[example][freeflowchannel] Change comments such that member functions are one...

[example][freeflowchannel] Change comments such that member functions are one code bloc and the text above describes the whole function at once.

examples/freeflowchannel/problem.hh

@@ -128,29 +128,30 @@ public:
 
     // First, we define the type of initial and boundary conditions depending on location.
     // Two types of boundary  conditions can be specified: Dirichlet and Neumann. On a Dirichlet boundary,
-    // the values of the primary variables need
-    // to be fixed. On a Neumann boundary condition, values for derivatives need to be fixed.
+    // the values of the primary variables need to be fixed.
+    // On a Neumann boundary condition, values for derivatives need to be fixed.
     // When Dirichlet conditions are set for the pressure, the derivative of the velocity
     // vector with respect to the  direction normal to the boundary is automatically set to
     // zero. This boundary condition is called in-/outflow boundary condition in Dumux.
+    // In the following we specify Dirichlet boundaries for velocity on the left of our domain
+    // if isInlet_ is true, Dirichlet boundaries for pressure on the right of our domain
+    // if isOutlet_ is true and specify Dirichlet boundaries for velocity on the top and bottom
+    // of our domain else.
     BoundaryTypes boundaryTypesAtPos(const GlobalPosition &globalPos) const
     {
         BoundaryTypes values;
 
         if(isInlet_(globalPos))
         {
-            // We specify Dirichlet boundaries for velocity on the left of our domain:
             values.setDirichlet(Indices::velocityXIdx);
             values.setDirichlet(Indices::velocityYIdx);
         }
         else if(isOutlet_(globalPos))
         {
-            // We specify Dirichlet boundaries for pressure on the right of our domain:
             values.setDirichlet(Indices::pressureIdx);
         }
         else
         {
-            // We specify Dirichlet boundaries for velocity on the top and bottom of our domain:
             values.setDirichlet(Indices::velocityXIdx);
             values.setDirichlet(Indices::velocityYIdx);
         }
@@ -158,15 +159,15 @@ public:
         return values;
     }
 
-    // Second, we specify the values for the Dirichlet boundaries.
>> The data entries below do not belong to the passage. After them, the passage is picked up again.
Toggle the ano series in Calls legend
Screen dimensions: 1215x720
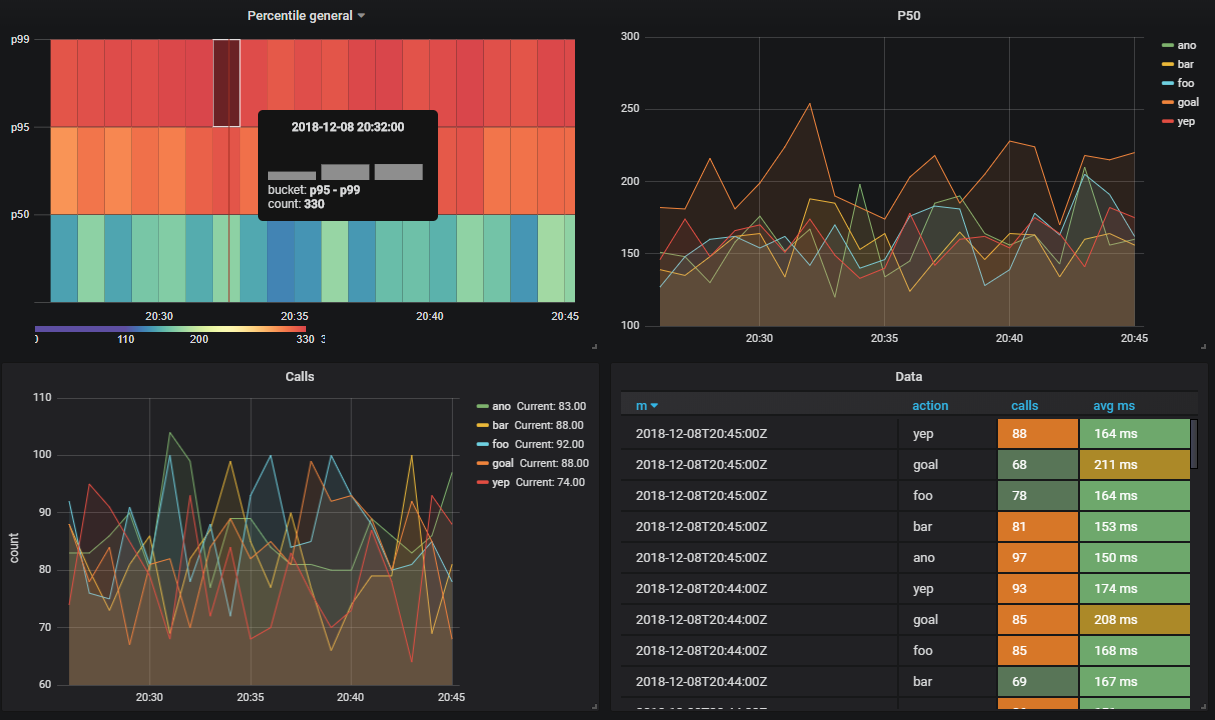pyautogui.click(x=501, y=406)
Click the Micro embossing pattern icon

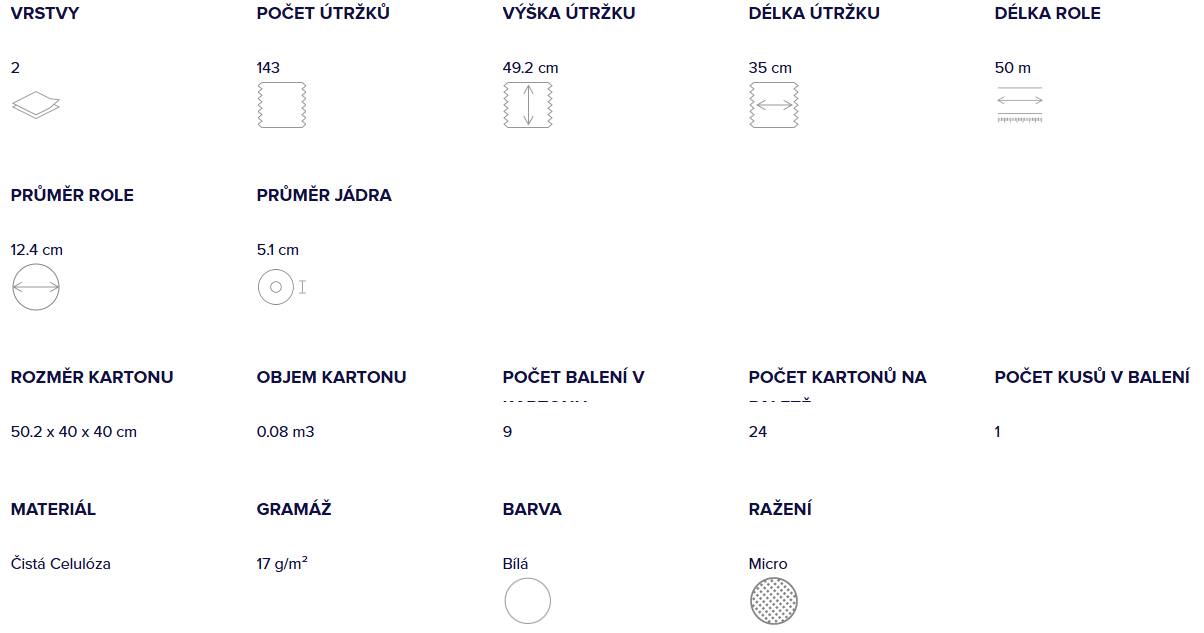(774, 602)

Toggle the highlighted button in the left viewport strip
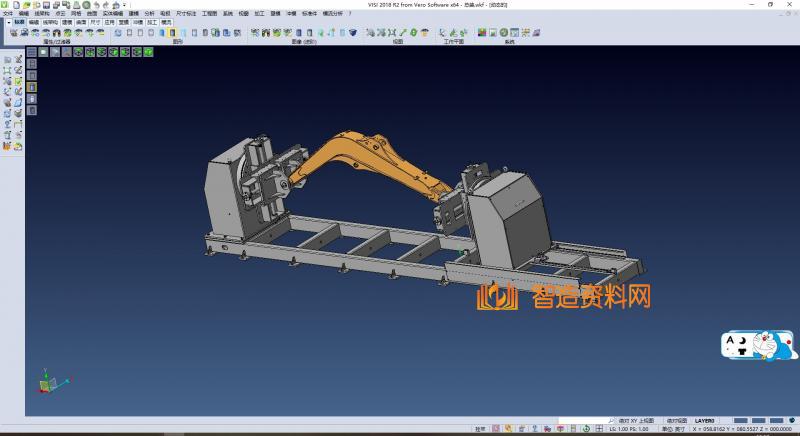(31, 87)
We need to fix values of our  primary variable
+    // Second, we specify the values for the Dirichlet boundaries. We need to fix the values of our primary variables.
+    // To ensure a no-slip boundary condition at the top and bottom of the channel, the Dirichlet velocity
+    // in x-direction is set to zero if not at the inlet.
     PrimaryVariables dirichletAtPos(const GlobalPosition &globalPos) const
     {
         PrimaryVariables values = initialAtPos(globalPos);
 
         if(!isInlet_(globalPos))
         {
-            // To ensure a no-slip boundary condition at the top and bottom of the channel, the Dirichlet velocity
-            // in x-direction is set to zero if not at the inlet.
             values[Indices::velocityXIdx] = 0.0;
         }
 
@@ -174,11 +175,11 @@ public:
     }
 
     // We specify the values for the initial conditions.
+    // We assign constant values for pressure and velocity components.
     PrimaryVariables initialAtPos(const GlobalPosition &globalPos) const
     {
         PrimaryVariables values;
 
-        // we assign constant values for pressure and velocity components.
         values[Indices::pressureIdx] = outletPressure_;
         values[Indices::velocityXIdx] = inletVelocity_;
         values[Indices::velocityYIdx] = 0.0;
@@ -187,8 +188,9 @@ public:
     }
 
     // We need to specify a constant temperature for our isothermal problem.
+    // We set it to 10°C.
     Scalar temperature() const
-    { return 273.15 + 10; } // 10°C
+    { return 273.15 + 10; }
 
 private: